American simple living adherent (born 1961)

Daniel James Shellabarger (known as Daniel Suelo, or simply Suelo, and The Man Who Quit Money, born 1961) is an American simple living adherent who stopped using money in the autumn of 2000. He was born in Arvada, Colorado, a suburb of Denver, and once lived for many years in a cave near Moab, Utah, when not wandering the country.

Suelo gained fame in October 2009 when his profile appeared in the US men's style print magazine Details. This story was picked up by websites such as The Guardian in the UK, The Huffington Post, and Matador Change. He was also interviewed for the BBC in September 2009, by The Denver Post in November 2009, and the Brazilian INFO in November 2009. His story has since been repeated by many websites and news agencies around the world. Suelo was the subject of a 2006 video profile entitled Moneyless in Moab (2006), by Gordon Stevenson and a 2009 video profile entitled Zero Currency (2009), by Brad Barber as well as being featured on KBYU's Beehive Stories (2010), also by Brad Barber.

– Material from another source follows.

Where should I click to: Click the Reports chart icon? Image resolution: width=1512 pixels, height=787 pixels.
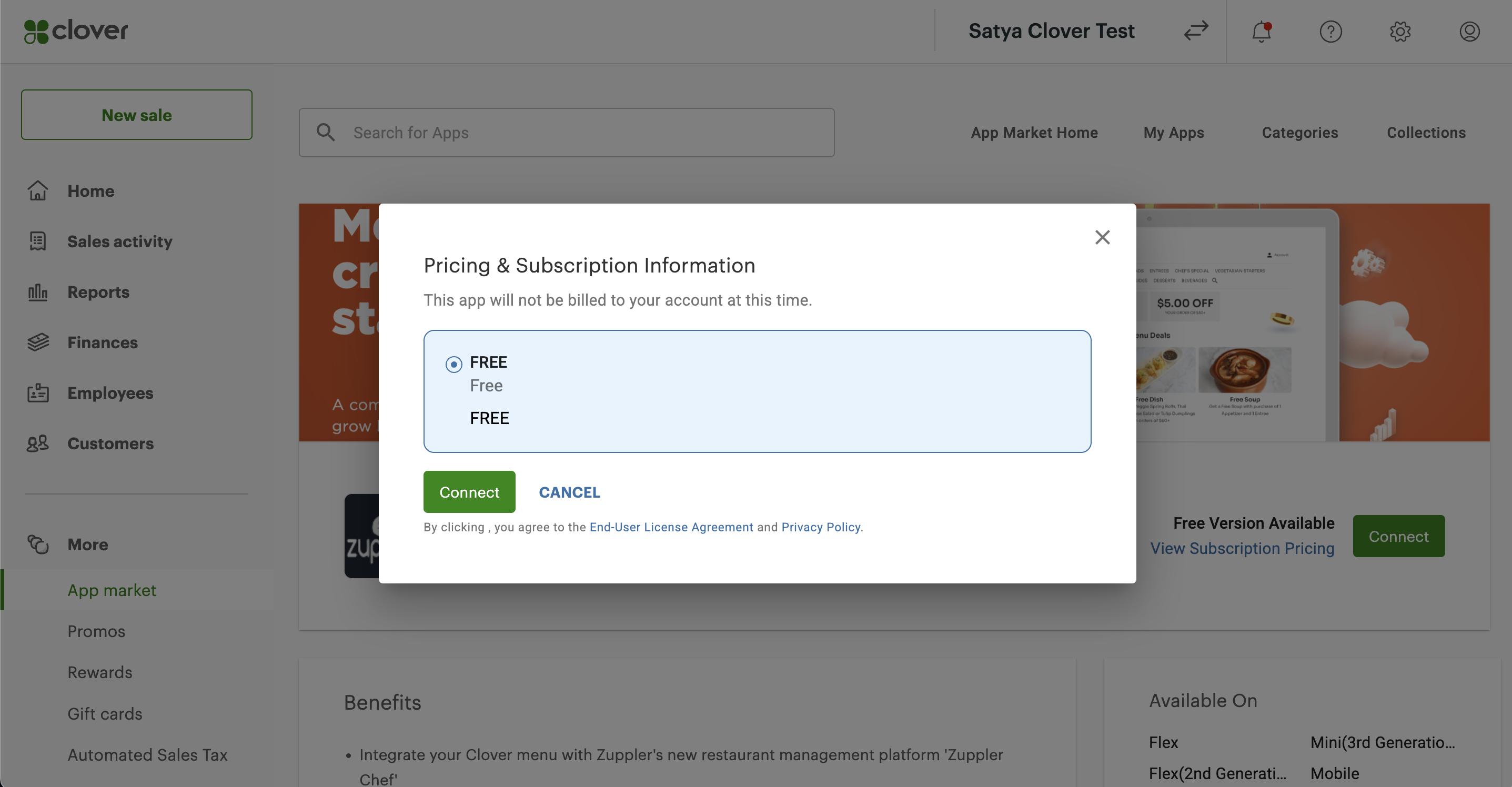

Penguin approached Suelo about writing an autobiography, but he said that he would not accept payment for telling his story and he would be interested to do so only if the book was given away for free. Penguin was not interested in this approach, but asked a friend of his, Mark Sundeen, about writing a biography. Sundeen wrote The Man Who Quit Money, which was published by Riverhead/Penguin in 2012, and Suelo did not accept any money from his book but requested that the publishers give away a number of copies to people for free, which they did at promotional book tours. A short film about Suelo, narrated by Mark Sundeen, is on BBC News Online.

In 2016 Suelo moved back to his hometown to care for his aging parents, and used money in this capacity. His mother died in 2026.

Suelo is one of a number of individuals who voluntarily live without money. These include Mark Boyle, Tomi Astikainen, the late Heidemarie Schwermer (1942–2016) and Jo Nemeth. Suelo appeared as a guest writer on Mark Boyle's blog in January 2011.